美人の母娘として知られている。そのことで評判にもなっている。
瞳は四十代になるがはっきりとした美貌の持ち主である。黒い髪を短くしていていささか猫を思わせる上がり気味の強い光を放つ目を持っている。
口は大きく全体としてはっきりした美貌である。すらりとした身体が実際の背丈よりも高く見せている。そのエプロン姿もよく似合っている。
娘の夏希は母より背が高くさらにすらりとしている。顔立ちは整い鼻も高い。とりわけその目は西洋人のそれを思わせはっきりとしている。黒い髪を伸ばしそのはっきりとした黒い光を放つ眼を際立たせている。まさに美人母娘である。
父は早いうちに亡くし二人で喫茶店をやっている。母一人子一人であるがそれでも店は繁盛し生活には困っていなかった。
夏希は高校生である。従って高校に通いながらお店を手伝っている。その落ち着いた内装の店の中で今日もウェイトレスとして働いている。

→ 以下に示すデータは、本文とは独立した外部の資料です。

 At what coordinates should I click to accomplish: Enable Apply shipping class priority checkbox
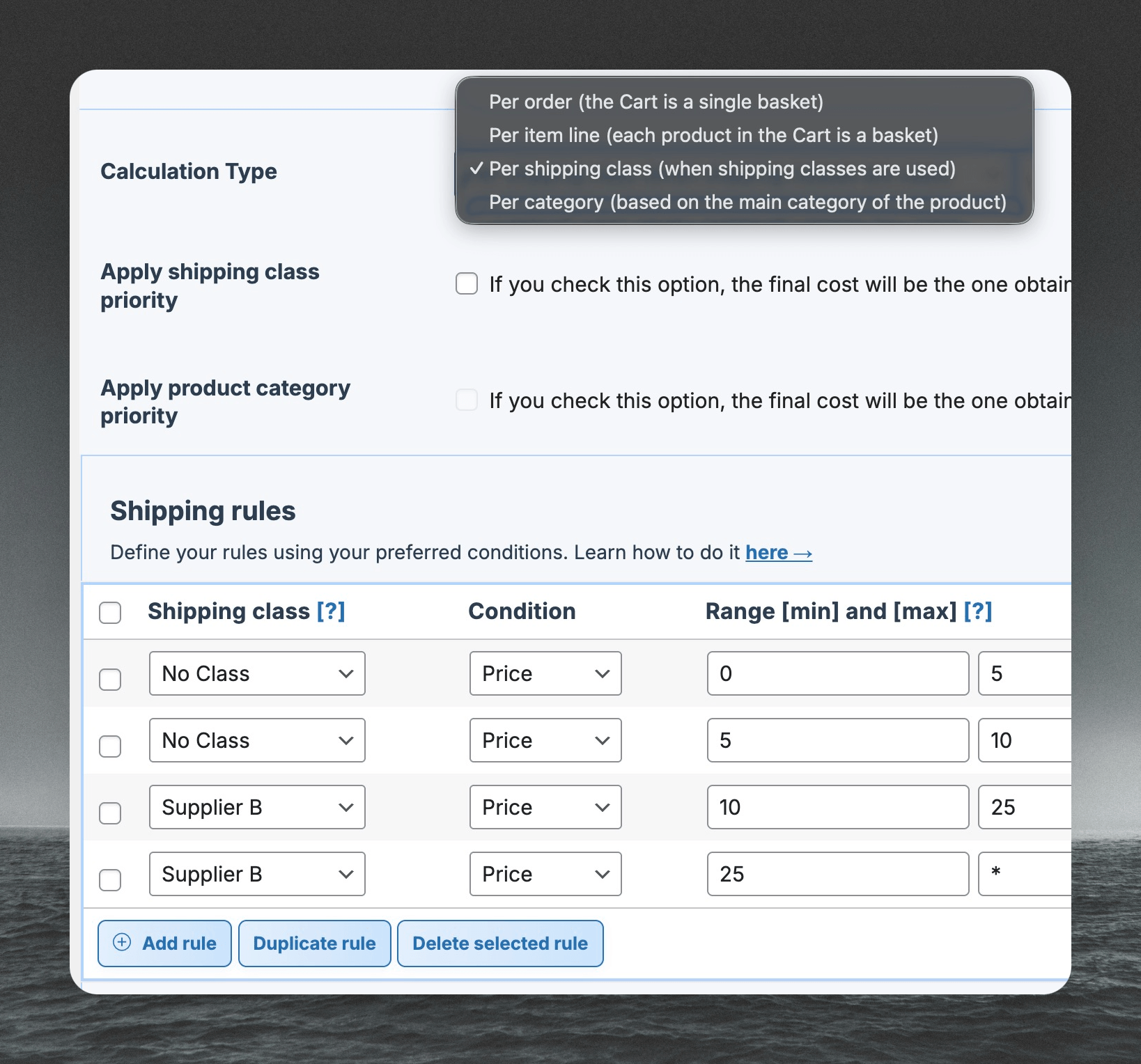coord(467,284)
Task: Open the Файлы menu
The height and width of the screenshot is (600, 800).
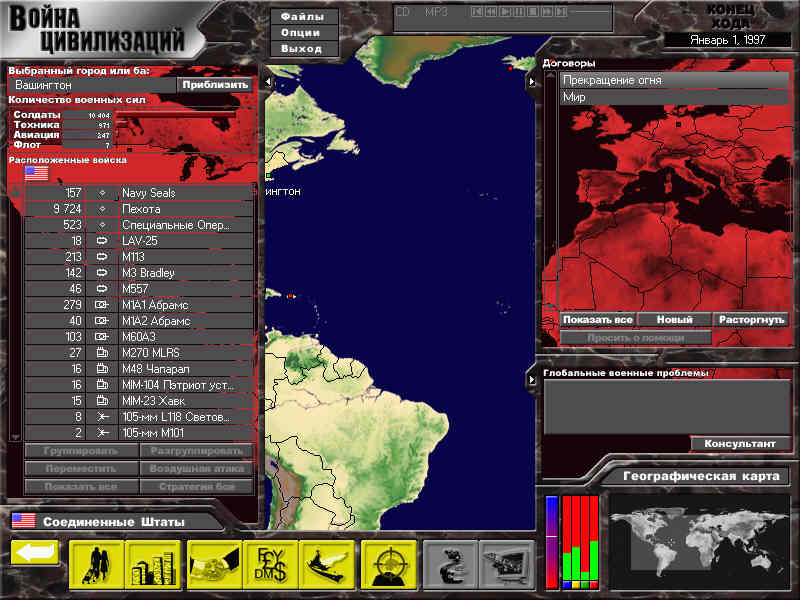Action: click(x=301, y=17)
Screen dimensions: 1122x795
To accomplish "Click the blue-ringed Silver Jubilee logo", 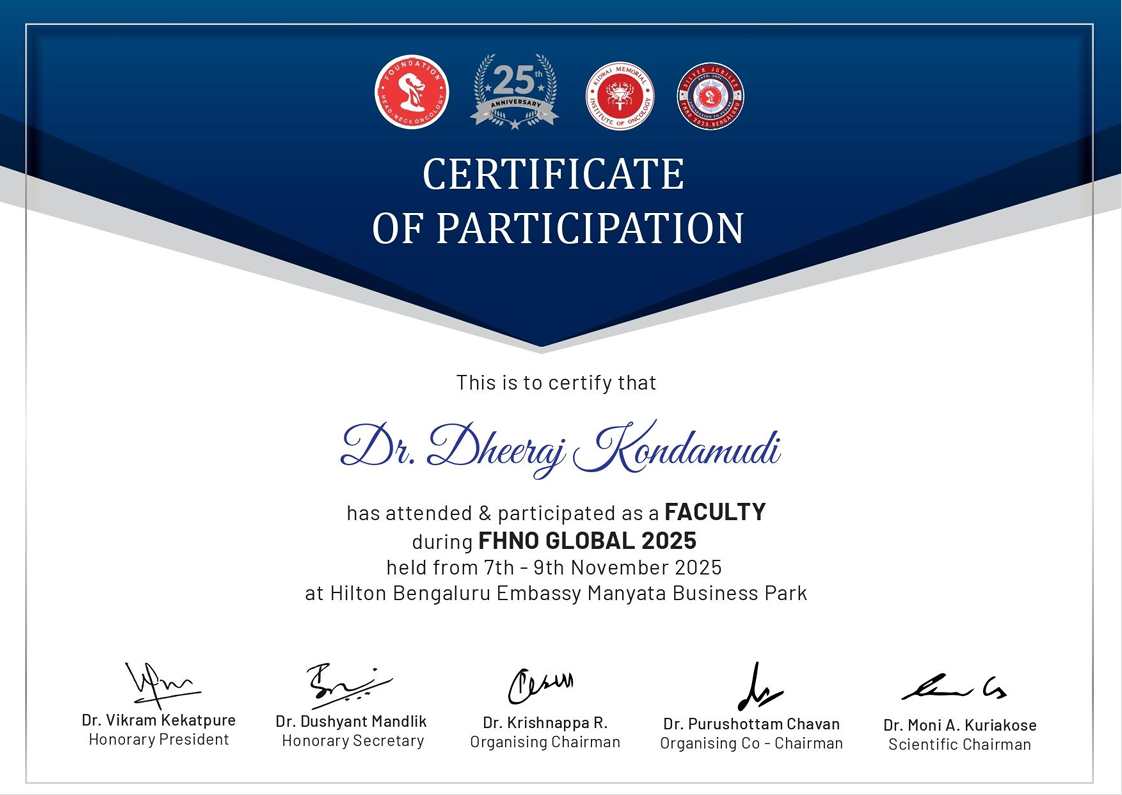I will [x=710, y=96].
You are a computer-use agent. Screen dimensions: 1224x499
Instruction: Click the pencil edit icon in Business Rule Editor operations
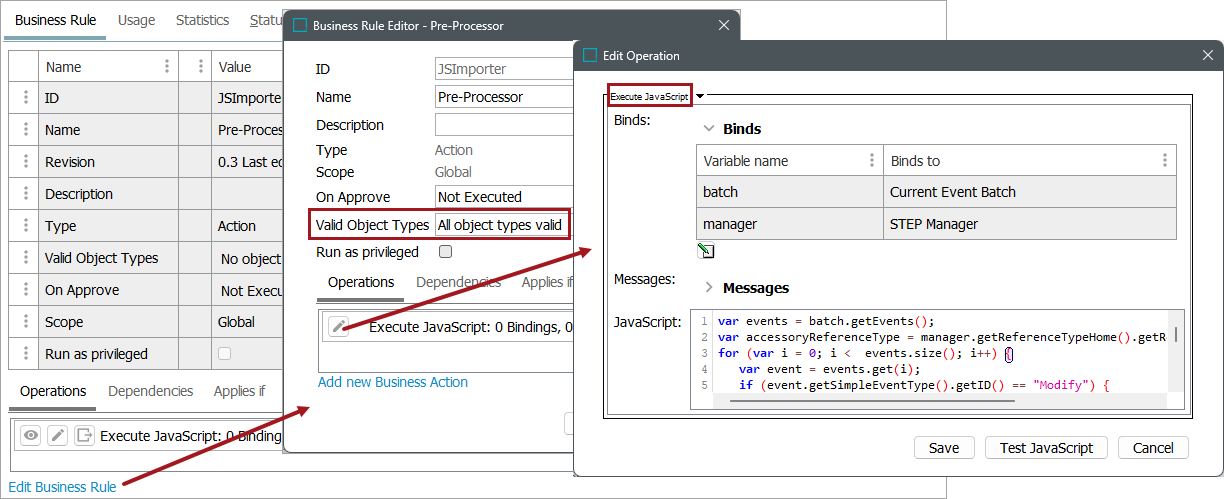point(339,327)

その彼女にであった。瞳が不意に声をかけてきたのである。
「ねえ」
「メニュー?」
「今のところ最後のお客さんが帰ったから」
それはないとまず伝えた。丁度そうしたタイミングであった。
「それはないわ」
「あっ、そうなの」
「お店のことじゃなくてね」
通っている制服のまま店のエプロンをつけてウェイトレスをしている娘に対してまた言う。
「あんた彼氏とかはいないの?」
「また急に聞くのね」
「ふと思ったからね」
だから聞いてきたというのである。
「だからね」
「それで私に彼氏がいるかどうかって?」
「具体的にどうなのよ」
「いないわよ」
素っ気無く答える夏希だった。
「そういう人はね」
「いないの」
「そのうち気がついたらできるんじゃないの?」
そしてこんなことを言うのだった。
「そんなのって」
「そうそう上手くできたりしないわよ」
顔を少し顰めさせて娘に言い返す母だった。
「何でもないように言うけれど」
「今のところあまり興味ないのよ」
また言う夏希だった。そういうことには、というのである。
「本当にね」
「やれやれ。高校生だとまだいいけれど結婚とかどうするのよ」
「正直全然考えてないわ」
それもだというのだ。本当に全く考えていないのはわかる。そんな言葉であった。
「まあそのうち何とかなるわよ」
「やれやれ。そうなったらいいけれど」
娘のそんな言葉を殆ど信じていない母だった。それでこの時の話はそんな娘に呆れたところで終わった。その話が終わって暫く経ち記憶から消えたその頃だった。
不意に店にだ。若い男がやって来た。無口な感じで陰のある細長い面持ちで眉がやや太い。そんな彼がやって来たのである。
「あれっ、あの人」
最初に彼に気付いたのは夏希であった。
「何かいい感じじゃない」
「そうね」
母の瞳もその言葉に頷く。見れば彼の服は。
「しかもあの服って」
「あんたのところの制服じゃない」
「ええ、確かに」
その青いブレザーと赤いネクタイはまさにそれだった。左胸のその校章のマークが何処の学校であるのかを何よりも雄弁に物語っていた。
「あれは」
「あの人誰かしらね」
「私三年だけれど」
実は彼女は三年なのだ。既に上の大学への推薦が決まっていて楽なものである。受験については既にクリアーしているのである。